Lines of the data that contain the word "will" are the ones to copy.

- - - -

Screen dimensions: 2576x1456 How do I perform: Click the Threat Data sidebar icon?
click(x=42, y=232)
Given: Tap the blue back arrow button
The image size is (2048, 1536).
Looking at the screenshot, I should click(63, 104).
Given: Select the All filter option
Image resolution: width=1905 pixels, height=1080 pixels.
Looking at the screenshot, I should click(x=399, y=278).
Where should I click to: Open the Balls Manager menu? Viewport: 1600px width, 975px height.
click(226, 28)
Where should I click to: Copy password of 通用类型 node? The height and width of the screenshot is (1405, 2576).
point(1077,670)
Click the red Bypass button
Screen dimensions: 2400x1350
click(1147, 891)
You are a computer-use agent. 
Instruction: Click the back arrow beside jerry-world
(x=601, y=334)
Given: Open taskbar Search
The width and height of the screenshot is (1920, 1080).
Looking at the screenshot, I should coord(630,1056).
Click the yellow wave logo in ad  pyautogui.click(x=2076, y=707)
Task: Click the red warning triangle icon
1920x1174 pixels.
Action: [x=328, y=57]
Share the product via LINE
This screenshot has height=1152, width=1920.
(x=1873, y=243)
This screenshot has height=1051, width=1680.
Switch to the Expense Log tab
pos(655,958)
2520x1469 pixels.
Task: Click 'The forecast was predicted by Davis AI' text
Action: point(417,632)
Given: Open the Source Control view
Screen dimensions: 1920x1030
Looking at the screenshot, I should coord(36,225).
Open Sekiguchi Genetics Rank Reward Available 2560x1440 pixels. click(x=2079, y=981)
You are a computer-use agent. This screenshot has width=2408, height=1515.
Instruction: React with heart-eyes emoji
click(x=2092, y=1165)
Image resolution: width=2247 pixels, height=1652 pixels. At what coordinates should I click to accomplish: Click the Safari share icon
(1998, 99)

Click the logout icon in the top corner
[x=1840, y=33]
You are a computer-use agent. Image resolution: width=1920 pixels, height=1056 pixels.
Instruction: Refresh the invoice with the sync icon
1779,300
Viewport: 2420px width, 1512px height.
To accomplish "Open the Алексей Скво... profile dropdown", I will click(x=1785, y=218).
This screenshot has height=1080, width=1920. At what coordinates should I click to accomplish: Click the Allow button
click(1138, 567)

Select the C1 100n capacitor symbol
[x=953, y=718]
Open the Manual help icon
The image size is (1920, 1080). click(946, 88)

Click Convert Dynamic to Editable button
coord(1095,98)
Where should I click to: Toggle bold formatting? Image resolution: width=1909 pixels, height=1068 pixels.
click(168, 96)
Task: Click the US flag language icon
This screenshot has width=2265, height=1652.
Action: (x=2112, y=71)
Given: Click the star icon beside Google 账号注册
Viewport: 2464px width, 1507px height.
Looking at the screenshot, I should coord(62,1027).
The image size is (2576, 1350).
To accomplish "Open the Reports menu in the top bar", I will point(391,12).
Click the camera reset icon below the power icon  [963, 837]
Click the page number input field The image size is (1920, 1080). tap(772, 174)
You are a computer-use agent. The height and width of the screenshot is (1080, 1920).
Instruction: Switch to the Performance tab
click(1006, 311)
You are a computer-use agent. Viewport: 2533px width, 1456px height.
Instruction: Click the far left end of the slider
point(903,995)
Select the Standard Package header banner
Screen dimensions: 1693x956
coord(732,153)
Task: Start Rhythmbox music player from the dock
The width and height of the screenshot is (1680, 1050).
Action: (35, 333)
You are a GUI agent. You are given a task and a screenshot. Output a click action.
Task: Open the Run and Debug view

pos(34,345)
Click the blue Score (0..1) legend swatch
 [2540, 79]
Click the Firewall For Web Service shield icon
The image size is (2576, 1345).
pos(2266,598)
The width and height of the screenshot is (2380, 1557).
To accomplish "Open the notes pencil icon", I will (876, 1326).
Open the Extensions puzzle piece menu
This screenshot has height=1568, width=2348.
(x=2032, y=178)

- - - -

■ **RESPONSE TO THIS EXERCISE**
To accomplish "Open the Алексей Скво... profile dropdown", I will click(x=1785, y=218).
To accomplish "Open the Reports menu in the top bar", I will point(391,12).
To accomplish "Open the notes pencil icon", I will (876, 1326).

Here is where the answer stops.